Since 2017, Jensen Huang has declared Moore’s Law dead several times. It has typically been in response to consumer inquiries about the steadily increasing prices of Nvidia’s graphics cards. While Nvidia graphics cards are usually good products – the GTX 1630 being an exemplary instance – buyers are justified in being curious about the ever-growing prices for the products. For example, in 2013, Nvidia launched the GTX 780 for a retail price of $649. Meanwhile, last month, the RTX 4080 started at a staggering $1199.
That’s a price increase of nearly 85%, and while the performance boosts have certainly been more than that, the dollar’s value has not grown in the same manner over the last nine years. Following the reveal of the RTX 4090 and both RTX 4080 models, Huang once again claimed that “Moore’s Law is dead” during a Q&A with media reporters. As is tradition lately with the graphics card market, AMD has shown up in an attempt to one-up Nvidia.

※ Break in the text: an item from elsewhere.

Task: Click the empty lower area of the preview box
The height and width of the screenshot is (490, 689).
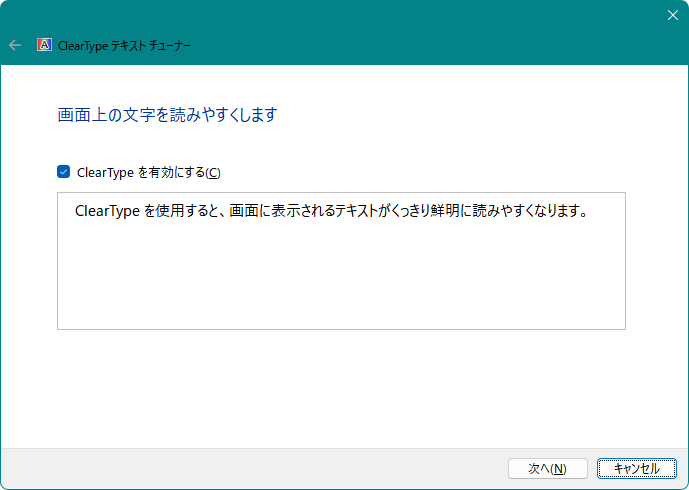Action: pyautogui.click(x=340, y=285)
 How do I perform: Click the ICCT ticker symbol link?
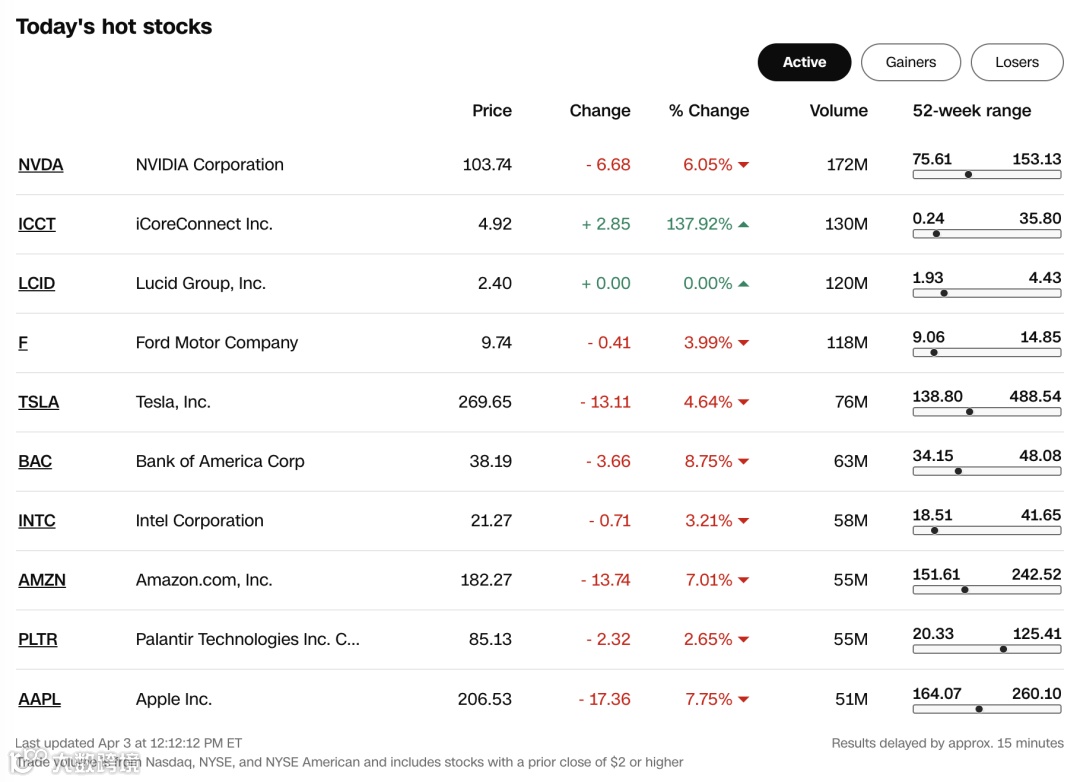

Team Red’s chief technology officer, Mark Papermaster, spoke at a recent summit and refuted Jensen’s claim, emphasizing that Moore’s Law is still alive and well. “It’s not that there’s not going to be exciting new transistor technologies… it’s very, very clear to me the advances that we’re going to make to keep improving the transistor technology, but they’re more expensive,” said the CTO. “So you’re going to have to use accelerators, GPU acceleration, specialized function…” he added to explain how AMD manages manufacturing costs.
According to Papermaster, AMD had expected the price increases and described them as a leading factor in the company’s recent switches to chiplet designs in its processors and graphics cards. The conflicting reports from AMD and Nvidia are puzzling once you remember that both companies receive processor wafers from TSMC. Team Red seems to be pushing to circumvent the supposed “death” of Moore’s Law, while Team Green has seemingly decided to fully embrace the “Moore’s Law is dead” philosophy. Overall, in the words of the great Mark Twain, the reports of Moore’s Law’s death were greatly exaggerated. (Okay, he didn’t say that.) Nonetheless, the law isn’t dead, but it is becoming more complex and expensive to keep it aloft. It’s just a matter of how each company approaches the situation.